*** Begin section ***
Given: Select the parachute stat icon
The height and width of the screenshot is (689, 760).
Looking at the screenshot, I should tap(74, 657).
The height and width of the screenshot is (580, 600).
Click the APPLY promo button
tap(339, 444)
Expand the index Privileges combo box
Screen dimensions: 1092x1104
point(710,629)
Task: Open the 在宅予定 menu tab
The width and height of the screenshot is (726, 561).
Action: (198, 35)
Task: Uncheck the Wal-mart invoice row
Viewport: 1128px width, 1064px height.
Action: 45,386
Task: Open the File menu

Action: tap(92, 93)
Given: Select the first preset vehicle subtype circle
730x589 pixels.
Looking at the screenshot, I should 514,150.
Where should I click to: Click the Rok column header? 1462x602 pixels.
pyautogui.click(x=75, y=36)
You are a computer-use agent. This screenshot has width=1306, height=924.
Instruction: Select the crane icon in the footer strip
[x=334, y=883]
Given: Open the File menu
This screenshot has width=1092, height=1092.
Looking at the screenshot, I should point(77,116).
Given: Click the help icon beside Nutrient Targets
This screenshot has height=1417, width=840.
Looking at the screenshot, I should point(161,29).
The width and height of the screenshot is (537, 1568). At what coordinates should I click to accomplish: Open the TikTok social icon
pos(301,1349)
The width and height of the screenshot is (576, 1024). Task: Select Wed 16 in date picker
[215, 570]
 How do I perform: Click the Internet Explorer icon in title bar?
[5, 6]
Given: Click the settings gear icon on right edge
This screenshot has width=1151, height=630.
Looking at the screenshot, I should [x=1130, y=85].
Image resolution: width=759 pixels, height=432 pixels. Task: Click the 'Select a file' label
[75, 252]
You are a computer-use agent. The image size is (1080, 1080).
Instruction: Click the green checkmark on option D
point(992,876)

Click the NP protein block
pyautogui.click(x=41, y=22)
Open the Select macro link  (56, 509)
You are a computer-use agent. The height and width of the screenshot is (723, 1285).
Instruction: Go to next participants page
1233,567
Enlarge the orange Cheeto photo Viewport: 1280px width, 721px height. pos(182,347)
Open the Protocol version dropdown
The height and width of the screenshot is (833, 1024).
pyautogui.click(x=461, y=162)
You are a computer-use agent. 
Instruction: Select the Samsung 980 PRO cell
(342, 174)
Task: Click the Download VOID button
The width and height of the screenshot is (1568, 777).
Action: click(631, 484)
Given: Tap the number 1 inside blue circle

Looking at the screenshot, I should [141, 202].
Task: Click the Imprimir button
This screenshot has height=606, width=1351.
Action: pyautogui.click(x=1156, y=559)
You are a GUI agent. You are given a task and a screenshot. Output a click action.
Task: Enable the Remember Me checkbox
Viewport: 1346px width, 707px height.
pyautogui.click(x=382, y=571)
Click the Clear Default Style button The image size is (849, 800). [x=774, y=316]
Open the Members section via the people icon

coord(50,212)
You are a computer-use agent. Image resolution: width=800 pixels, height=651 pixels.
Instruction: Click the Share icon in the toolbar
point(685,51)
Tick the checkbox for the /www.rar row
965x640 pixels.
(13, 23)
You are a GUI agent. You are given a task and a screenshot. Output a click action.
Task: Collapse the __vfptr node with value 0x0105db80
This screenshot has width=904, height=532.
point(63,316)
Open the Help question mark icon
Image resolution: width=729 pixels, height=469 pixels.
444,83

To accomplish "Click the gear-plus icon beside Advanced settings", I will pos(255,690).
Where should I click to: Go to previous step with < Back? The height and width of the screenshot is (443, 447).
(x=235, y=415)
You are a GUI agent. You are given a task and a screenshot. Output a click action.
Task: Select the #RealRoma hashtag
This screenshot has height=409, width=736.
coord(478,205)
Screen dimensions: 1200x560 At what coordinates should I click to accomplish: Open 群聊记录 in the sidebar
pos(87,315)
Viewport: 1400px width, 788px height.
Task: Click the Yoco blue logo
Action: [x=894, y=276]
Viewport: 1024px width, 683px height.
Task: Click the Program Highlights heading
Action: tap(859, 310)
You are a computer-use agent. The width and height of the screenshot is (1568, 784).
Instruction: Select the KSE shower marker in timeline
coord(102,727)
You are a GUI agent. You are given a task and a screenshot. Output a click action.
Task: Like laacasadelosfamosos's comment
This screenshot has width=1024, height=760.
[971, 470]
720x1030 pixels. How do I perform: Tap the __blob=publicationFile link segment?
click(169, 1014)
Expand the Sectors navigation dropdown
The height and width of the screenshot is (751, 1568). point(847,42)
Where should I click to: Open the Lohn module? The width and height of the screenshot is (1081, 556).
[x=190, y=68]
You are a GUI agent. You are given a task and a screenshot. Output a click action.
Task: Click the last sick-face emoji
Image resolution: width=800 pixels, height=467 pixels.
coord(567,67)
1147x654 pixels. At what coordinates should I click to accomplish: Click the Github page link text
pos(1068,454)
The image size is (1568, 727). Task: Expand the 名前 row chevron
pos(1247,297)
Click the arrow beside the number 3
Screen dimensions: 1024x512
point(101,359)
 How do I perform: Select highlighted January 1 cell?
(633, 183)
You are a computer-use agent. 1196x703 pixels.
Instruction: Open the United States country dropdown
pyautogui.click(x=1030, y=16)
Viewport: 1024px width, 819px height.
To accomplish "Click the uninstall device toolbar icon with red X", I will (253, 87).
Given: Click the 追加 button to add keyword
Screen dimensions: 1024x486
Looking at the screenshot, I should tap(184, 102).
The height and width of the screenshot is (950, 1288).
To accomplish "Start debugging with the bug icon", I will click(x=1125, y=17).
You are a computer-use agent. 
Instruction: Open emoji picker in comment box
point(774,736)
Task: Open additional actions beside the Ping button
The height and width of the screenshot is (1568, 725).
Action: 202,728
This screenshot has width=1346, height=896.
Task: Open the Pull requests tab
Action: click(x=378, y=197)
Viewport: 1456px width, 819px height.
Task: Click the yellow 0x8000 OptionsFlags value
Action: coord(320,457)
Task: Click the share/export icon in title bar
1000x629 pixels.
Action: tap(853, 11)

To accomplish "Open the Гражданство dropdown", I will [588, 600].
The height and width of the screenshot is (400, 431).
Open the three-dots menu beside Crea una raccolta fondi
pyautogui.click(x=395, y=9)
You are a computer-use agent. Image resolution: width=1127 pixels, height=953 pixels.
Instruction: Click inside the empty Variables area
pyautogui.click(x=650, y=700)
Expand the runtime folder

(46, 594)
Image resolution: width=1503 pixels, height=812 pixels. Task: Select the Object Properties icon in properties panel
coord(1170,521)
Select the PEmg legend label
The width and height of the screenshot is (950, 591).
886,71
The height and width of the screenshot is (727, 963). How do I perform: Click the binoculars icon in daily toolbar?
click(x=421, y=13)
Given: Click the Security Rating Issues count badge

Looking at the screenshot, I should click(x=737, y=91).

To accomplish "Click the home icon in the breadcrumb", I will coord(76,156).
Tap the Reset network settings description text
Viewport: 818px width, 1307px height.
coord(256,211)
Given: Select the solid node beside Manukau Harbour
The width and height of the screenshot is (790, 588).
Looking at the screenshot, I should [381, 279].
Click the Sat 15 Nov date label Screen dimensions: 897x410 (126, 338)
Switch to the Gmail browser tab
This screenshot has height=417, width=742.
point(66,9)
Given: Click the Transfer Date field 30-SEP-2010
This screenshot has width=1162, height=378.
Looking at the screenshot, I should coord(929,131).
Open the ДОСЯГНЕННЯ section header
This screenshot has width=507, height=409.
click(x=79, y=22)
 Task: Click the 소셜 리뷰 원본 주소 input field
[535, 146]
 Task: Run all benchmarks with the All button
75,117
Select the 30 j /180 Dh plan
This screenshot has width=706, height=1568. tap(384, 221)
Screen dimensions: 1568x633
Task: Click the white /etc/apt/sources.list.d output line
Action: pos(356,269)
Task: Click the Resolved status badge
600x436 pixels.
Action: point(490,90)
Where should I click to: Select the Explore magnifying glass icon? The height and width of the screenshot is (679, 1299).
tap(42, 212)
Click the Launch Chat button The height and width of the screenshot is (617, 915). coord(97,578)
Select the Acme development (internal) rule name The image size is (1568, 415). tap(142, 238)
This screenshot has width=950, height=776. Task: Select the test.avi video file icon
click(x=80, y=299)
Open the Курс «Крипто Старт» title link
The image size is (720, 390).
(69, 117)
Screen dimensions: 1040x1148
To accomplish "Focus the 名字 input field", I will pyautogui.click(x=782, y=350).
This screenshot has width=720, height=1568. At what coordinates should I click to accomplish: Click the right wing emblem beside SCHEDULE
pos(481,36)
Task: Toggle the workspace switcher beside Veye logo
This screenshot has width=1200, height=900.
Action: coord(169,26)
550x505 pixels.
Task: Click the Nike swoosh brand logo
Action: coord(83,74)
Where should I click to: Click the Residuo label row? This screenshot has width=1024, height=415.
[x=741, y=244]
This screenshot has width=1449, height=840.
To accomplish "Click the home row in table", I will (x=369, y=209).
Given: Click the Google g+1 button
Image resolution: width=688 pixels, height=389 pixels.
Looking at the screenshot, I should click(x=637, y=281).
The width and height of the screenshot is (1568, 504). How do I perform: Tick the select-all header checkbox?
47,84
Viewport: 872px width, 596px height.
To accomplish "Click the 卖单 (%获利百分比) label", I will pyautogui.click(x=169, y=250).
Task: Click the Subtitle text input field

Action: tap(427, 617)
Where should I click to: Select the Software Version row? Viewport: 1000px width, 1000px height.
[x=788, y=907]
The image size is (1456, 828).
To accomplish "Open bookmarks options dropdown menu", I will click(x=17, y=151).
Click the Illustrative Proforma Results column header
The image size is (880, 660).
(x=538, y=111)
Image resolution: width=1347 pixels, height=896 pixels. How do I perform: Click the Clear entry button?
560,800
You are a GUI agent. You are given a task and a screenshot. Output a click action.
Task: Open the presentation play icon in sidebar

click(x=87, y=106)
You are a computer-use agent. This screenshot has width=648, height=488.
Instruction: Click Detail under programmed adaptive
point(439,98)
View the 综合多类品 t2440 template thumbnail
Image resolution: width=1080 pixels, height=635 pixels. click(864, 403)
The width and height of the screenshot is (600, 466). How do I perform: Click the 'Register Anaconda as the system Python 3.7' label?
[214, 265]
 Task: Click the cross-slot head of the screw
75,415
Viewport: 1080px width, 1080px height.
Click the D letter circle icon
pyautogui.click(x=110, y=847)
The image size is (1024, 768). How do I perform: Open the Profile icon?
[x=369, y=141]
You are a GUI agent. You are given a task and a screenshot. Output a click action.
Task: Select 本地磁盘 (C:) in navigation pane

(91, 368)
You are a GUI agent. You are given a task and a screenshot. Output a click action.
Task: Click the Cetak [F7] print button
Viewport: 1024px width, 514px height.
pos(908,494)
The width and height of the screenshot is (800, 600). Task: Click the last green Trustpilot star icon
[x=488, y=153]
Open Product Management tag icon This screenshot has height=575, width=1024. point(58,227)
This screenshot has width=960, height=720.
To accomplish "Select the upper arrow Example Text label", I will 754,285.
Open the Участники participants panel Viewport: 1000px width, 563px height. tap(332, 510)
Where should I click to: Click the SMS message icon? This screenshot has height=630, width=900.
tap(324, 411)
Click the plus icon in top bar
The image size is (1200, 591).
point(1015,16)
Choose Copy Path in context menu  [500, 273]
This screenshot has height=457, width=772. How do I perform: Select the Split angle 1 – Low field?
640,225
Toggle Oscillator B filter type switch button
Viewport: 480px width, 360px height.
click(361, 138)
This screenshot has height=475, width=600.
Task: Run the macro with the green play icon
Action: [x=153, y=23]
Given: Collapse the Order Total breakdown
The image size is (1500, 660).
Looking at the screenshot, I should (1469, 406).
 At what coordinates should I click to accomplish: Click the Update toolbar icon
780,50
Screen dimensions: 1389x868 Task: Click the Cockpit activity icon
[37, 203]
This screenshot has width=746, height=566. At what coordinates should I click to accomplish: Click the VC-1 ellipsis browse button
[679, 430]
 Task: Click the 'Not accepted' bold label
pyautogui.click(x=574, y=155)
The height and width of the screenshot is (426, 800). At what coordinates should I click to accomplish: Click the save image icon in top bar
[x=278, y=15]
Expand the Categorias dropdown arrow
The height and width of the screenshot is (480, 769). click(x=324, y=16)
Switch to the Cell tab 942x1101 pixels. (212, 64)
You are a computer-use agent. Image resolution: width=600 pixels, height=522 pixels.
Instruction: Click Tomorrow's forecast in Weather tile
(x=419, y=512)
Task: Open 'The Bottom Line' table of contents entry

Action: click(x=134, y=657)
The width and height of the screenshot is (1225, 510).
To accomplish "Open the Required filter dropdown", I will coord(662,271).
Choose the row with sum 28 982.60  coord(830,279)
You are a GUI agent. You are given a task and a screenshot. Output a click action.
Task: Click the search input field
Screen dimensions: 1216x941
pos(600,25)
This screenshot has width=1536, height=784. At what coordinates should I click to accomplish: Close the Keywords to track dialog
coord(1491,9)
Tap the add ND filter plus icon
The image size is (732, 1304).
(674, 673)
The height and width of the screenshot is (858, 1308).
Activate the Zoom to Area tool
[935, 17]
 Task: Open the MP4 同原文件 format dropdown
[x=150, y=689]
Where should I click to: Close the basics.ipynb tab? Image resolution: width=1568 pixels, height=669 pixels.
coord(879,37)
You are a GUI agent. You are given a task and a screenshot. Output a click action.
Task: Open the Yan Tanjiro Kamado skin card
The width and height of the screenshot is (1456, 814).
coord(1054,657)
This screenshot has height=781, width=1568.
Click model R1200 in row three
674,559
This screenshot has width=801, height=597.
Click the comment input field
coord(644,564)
*** End section ***
For this task, write out exactly the lines of the entries above, starting at the line with "Expand the index Privileges combo box" and ending at the line with "Given: Open the File menu", both included, and no others.

▶ [Your solution]
Expand the index Privileges combo box
Screen dimensions: 1092x1104
point(710,629)
Task: Open the 在宅予定 menu tab
The width and height of the screenshot is (726, 561).
Action: (198, 35)
Task: Uncheck the Wal-mart invoice row
Viewport: 1128px width, 1064px height.
Action: 45,386
Task: Open the File menu

Action: tap(92, 93)
Given: Select the first preset vehicle subtype circle
730x589 pixels.
Looking at the screenshot, I should 514,150.
Where should I click to: Click the Rok column header? 1462x602 pixels.
pyautogui.click(x=75, y=36)
You are a computer-use agent. This screenshot has width=1306, height=924.
Instruction: Select the crane icon in the footer strip
[x=334, y=883]
Given: Open the File menu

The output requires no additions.